_Cosa fare_
Estrai dall'articolo qui sotto su Laschet il passo tra «La campagna elettorale» e «bada le correnti.», entrambi compresi, copiandolo senza alcuna modifica.

_Articolo_
##########

Dopo un lunghissimo scontro interno il partito conservatore si avvia a incoronare Laschet candidato alla cancelleria: la Csu ha promesso di adeguarsi alle decisioni di Berlino e alla fine Söder ha annunciato il pieno sostegno del suo partito al governatore del Nord Reno-Vestfalia
I conservatori tedeschi hanno deciso «col favore delle tenebre», si direbbe in Italia: il candidato alla cancelleria dell’Unione di Cdu e Csu sarà Armin Laschet, da pochi mesi a capo del partito di Angela Merkel. La mossa, consacrata dalla concessione della vittoria interna da parte del capo della Csu Markus Söder, sembra quasi affrettata, dopo la presentazione da parte dei Verdi di Annalena Baerbock per la corsa verso Berlino, che ha raccolto grande consenso. L’Unione, già in sofferenza, non può vantare un entusiasmo del genere.
La campagna elettorale si avvia verso la decisiva fase estiva, e mentre gli altri due partiti che ambiscono alla cancelleria hanno preso la loro decisione (Olaf Scholz per la Spd, appunto Baerbock per i Verdi), l’Unione appare divisa come non mai. Un paradosso, se si guarda agli ultimi sedici anni, in cui ci sono stati alcuni allontanamenti dalla linea di Merkel, che però è riuscita a tenere sempre a bada le correnti.

##########

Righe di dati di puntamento
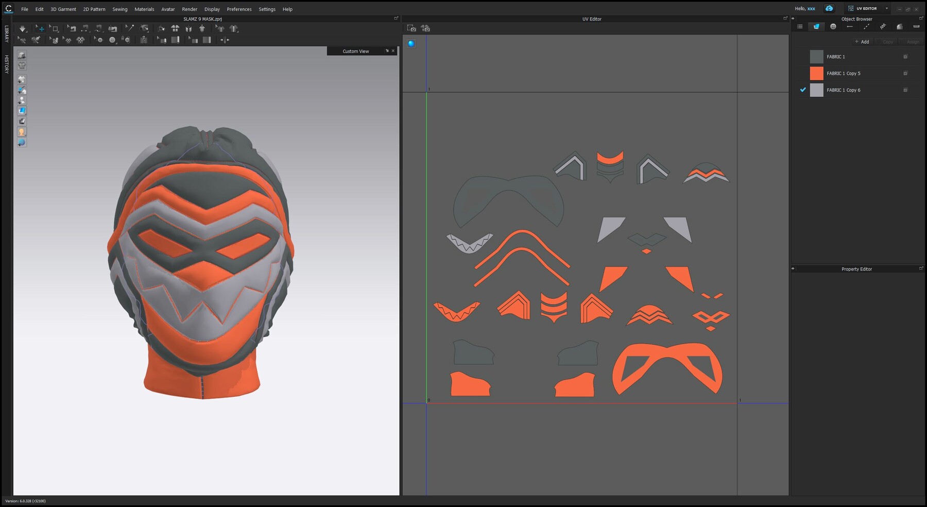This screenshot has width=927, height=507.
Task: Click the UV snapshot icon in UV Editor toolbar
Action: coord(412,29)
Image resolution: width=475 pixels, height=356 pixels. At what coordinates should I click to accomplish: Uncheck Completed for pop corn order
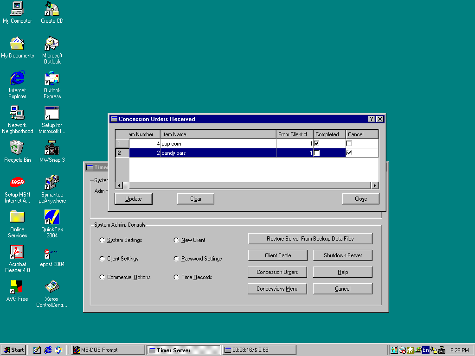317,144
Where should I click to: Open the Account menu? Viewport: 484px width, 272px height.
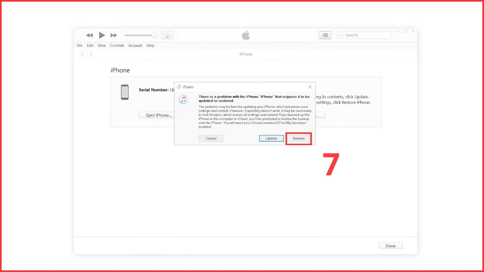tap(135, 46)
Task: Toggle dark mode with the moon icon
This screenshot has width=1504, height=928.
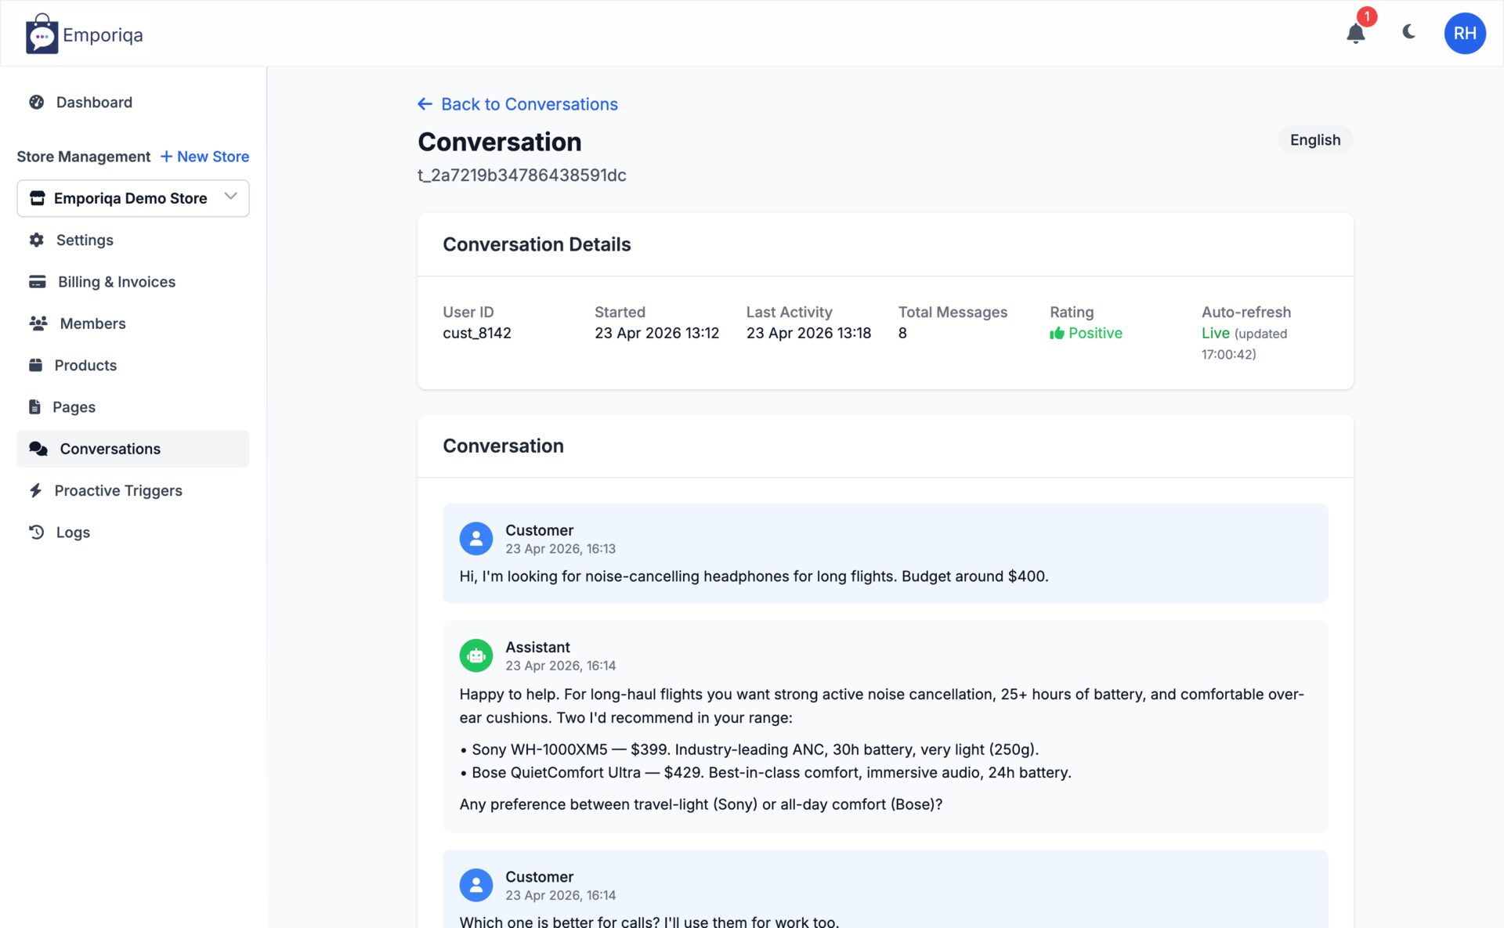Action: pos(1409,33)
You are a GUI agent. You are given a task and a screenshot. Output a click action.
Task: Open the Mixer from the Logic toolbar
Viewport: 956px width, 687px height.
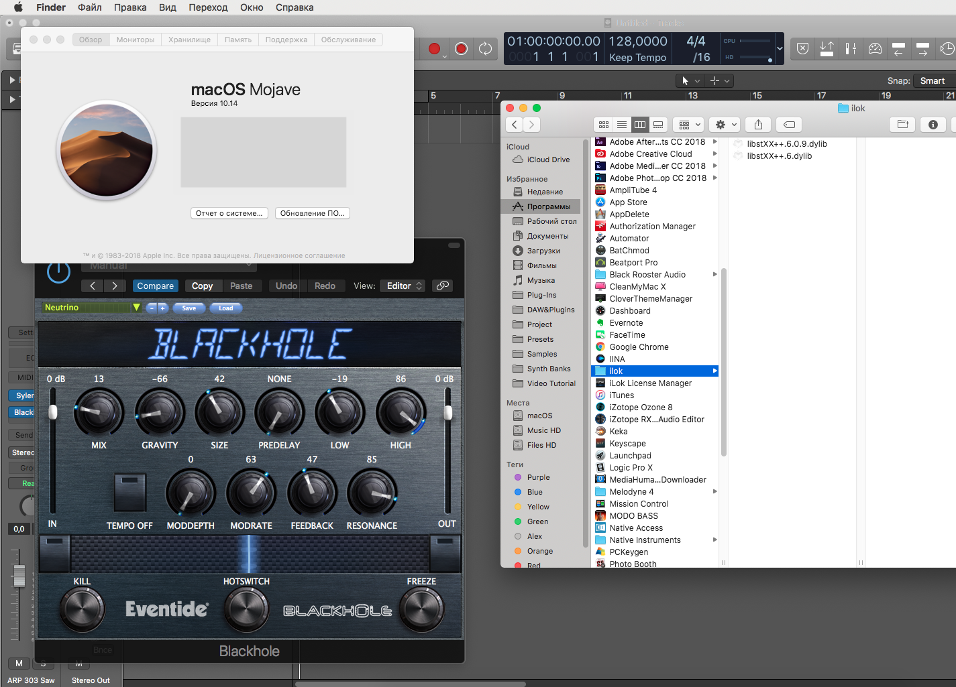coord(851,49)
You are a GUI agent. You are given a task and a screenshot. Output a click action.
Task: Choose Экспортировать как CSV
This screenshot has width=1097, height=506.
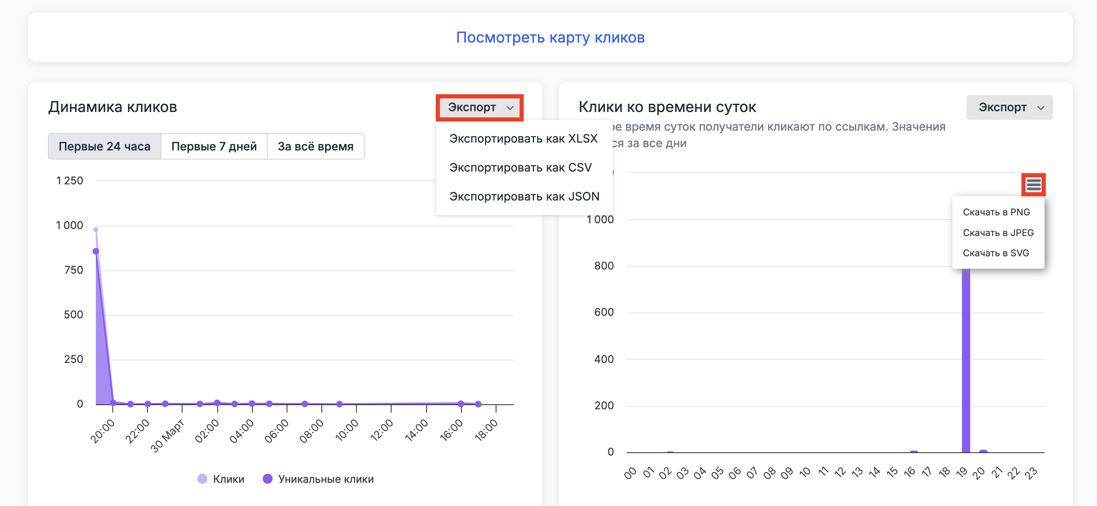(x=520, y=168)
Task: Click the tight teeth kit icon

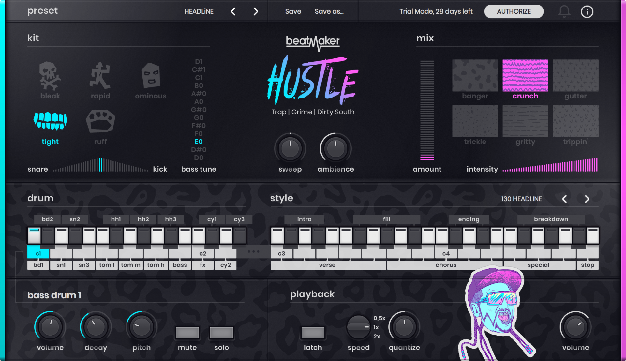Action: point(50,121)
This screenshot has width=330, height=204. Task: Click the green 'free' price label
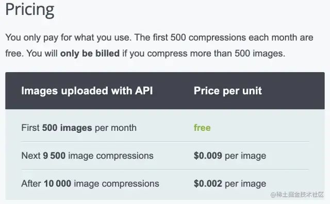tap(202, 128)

##########

_Risposta_
La campagna elettorale si avvia verso la decisiva fase estiva, e mentre gli altri due partiti che ambiscono alla cancelleria hanno preso la loro decisione (Olaf Scholz per la Spd, appunto Baerbock per i Verdi), l’Unione appare divisa come non mai. Un paradosso, se si guarda agli ultimi sedici anni, in cui ci sono stati alcuni allontanamenti dalla linea di Merkel, che però è riuscita a tenere sempre a bada le correnti.